1. Field of the Invention
The present application relates to high-speed communication interfaces, including high-speed parallel bus interfaces for integrated circuits; and more particularly to calibration of such interfaces.
2. Description of Related Art
High-performance data processing applications are driving the demand for data rates past the GigaHertz range. As processor clock speeds increase to meet the demand, high-performance parallel bus interface technology is being developed to meet these needs. In parallel bus interfaces, a number of serial lines are operated in parallel. So-called SERDES (short for serializer-deserializer) technologies are being applied for each of the parallel lines. Other high-performance bus interface technologies are provided by Rambus, Inc., including products provided under the tradenames XDR™ High Performance Memory Interface Technology, Raser™ High Performance Interface Technology, and Redwood™ High Performance Parallel Bus Interface Technology. Background concerning high speed interfaces is found in U.S. Pat. No. 6,396,329 B1, entitled Method and Apparatus for Receiving High Speed Signals with Low Latency; and in U.S. Pat. No. 6,473,439, entitled Method and Apparatus for Fail-Safe Resynchronization with Minimum Latency.

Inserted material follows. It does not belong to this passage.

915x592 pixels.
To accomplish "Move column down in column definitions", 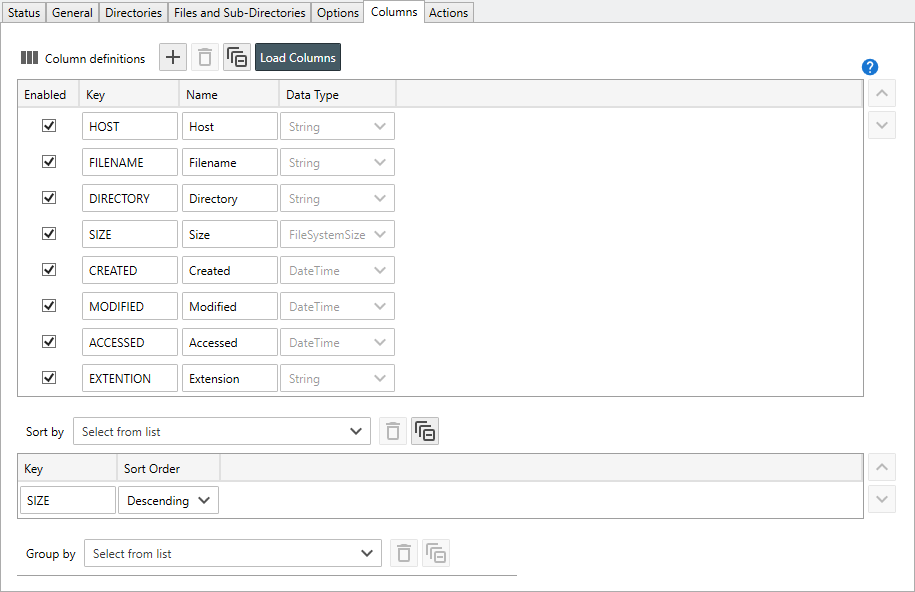I will coord(881,125).
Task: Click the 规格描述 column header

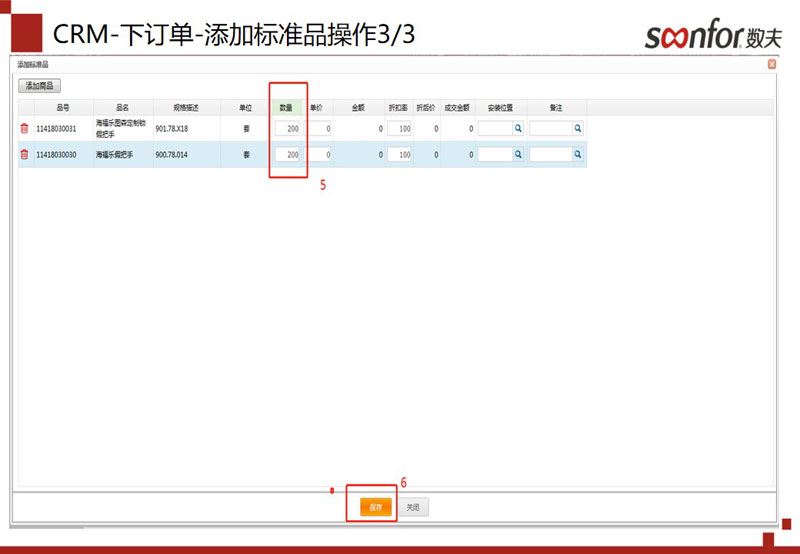Action: pyautogui.click(x=186, y=107)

One problem which becomes more important as communication speeds increase is calibration of clocks and sample timing. The optimal sampling point for each bit of data is controlled by many independent variables, which can be boiled down to a simple relationship between clock and data. There is an optimal singular sampling point for all data patterns at any given moment. Complicating matters are changes to the optimal sampling point. High-frequency noise, known as jitter, places a cloud of uncertainty around this optimal sampling point. Methods to compensate for jitter have been limited in effectiveness. Thus, systems with very low jitter are preferred. Low-frequency noise, known as skew, comprises slowly changing offsets in the optimal sampling point, for which compensation can be provided, depending on the system's ability to track of these sources of error.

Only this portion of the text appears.